To improve PSM sensitivity we followed a two-step database search method (Figure1B). This method consists of a primary search against only the target version of a large sequence database (Mp-1 for metaproteomics search and Pg-1 for proteogenomics search), followed by the construction of a smaller subset sequence database containing all proteins inferred from PSMs in the primary search. A target-decoy database is then constructed from this refined database and used for a secondary database search in which stringent thresholds are applied to reveal high confidence PSMs. For the metaproteomics analysis, the MS/MS data was first searched against the target version of the HOMD database concatenated with the human proteome database (794,694 sequences); for proteogenomics analysis, the MS/MS data was first searched against the “target” version of three-frame translated EST database concatenated with the human proteome database (2,779,294 sequences). Accession numbers of all peptides matched in the first-step search with microbial (849 microbial proteins for metaproteomics) or EST translated peptides (923 EST-translated proteins for proteogenomics) were used to generate two separate, subset FASTA-formatted sequence databases (See Figure1B and Supporting Information S1 for details). Thus, the two databases were reduced to less than 0.06% and 0.02% relative to the original size for the HOMD and translated EST databases, respectively. The accession numbers corresponding to these selected proteins were merged with the Human UniProt database to construct two separate target-decoy databases for the secondary database search (Mp-2 and Pg-2 in Figure1A).
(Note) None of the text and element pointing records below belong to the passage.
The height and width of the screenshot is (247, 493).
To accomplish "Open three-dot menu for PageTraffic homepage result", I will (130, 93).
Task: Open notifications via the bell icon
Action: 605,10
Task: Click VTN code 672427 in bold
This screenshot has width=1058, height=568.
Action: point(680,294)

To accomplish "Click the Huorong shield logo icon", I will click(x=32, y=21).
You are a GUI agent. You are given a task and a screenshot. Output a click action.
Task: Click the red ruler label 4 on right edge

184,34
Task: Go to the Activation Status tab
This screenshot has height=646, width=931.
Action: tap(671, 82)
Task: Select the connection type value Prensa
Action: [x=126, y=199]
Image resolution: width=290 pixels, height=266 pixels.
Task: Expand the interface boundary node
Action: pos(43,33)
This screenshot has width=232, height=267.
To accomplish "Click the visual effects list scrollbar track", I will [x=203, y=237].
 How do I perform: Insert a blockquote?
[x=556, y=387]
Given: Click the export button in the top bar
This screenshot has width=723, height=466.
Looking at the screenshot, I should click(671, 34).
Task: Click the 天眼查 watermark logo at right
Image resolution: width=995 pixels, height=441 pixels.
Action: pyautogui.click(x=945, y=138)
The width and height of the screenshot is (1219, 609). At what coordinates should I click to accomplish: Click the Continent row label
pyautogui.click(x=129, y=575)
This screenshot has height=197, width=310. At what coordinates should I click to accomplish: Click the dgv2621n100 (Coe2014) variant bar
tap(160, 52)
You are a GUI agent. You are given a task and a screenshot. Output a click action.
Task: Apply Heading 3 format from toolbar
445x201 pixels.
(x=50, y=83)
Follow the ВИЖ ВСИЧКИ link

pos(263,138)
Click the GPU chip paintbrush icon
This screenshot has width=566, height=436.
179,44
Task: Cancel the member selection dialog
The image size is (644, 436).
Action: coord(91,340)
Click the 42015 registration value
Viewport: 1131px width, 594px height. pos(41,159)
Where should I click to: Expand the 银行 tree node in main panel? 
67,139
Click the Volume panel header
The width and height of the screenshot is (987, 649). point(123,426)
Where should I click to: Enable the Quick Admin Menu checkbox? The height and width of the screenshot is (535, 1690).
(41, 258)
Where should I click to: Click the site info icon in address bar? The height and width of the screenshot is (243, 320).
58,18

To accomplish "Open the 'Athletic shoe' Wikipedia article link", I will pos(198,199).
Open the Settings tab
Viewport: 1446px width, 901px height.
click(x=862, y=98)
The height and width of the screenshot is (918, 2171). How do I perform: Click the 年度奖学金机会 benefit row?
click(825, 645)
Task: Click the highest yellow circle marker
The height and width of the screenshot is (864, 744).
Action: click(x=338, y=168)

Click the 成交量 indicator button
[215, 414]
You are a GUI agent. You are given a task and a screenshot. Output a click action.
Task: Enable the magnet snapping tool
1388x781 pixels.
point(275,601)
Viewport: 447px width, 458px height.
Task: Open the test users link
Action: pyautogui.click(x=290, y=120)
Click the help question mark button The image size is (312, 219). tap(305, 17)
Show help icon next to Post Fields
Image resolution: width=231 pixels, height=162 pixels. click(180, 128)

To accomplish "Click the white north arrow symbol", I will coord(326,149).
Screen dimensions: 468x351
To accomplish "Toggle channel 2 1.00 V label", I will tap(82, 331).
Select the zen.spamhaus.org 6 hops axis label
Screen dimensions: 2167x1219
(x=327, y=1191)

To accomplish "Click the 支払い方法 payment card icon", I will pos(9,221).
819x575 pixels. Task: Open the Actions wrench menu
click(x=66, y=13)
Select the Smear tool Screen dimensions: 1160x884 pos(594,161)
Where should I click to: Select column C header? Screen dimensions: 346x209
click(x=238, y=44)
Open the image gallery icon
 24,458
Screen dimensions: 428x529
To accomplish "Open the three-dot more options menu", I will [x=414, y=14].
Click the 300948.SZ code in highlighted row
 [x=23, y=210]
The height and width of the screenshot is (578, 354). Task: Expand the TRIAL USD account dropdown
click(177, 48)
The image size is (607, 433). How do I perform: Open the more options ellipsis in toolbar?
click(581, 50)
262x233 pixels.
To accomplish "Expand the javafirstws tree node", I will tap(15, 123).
For both analyses, results from the second database search showed that the PSMs to human peptides (Mp-2 and Pg-2 in Figure 2A and Supporting Information S4 and S5) were restored to numbers comparable to results for the human sequence database alone (H in Figure 2A). For the metaproteomics analysis, the two-step method more than doubled the number of high confidence (95% Conf) microbial PSMs, matching 444 peptides compared to 203 via the onestep method (118% increase in Mp-2 over Mp-1 in Figure 2A). Additionally, Pep2Pro [14] analysis of microbial peptides from the two-step method shows that more non-ambiguous microbial species based on unique peptides (66 species as compared to 18 species) were matched as compared to the one-step method (Supporting Information S6 and S7).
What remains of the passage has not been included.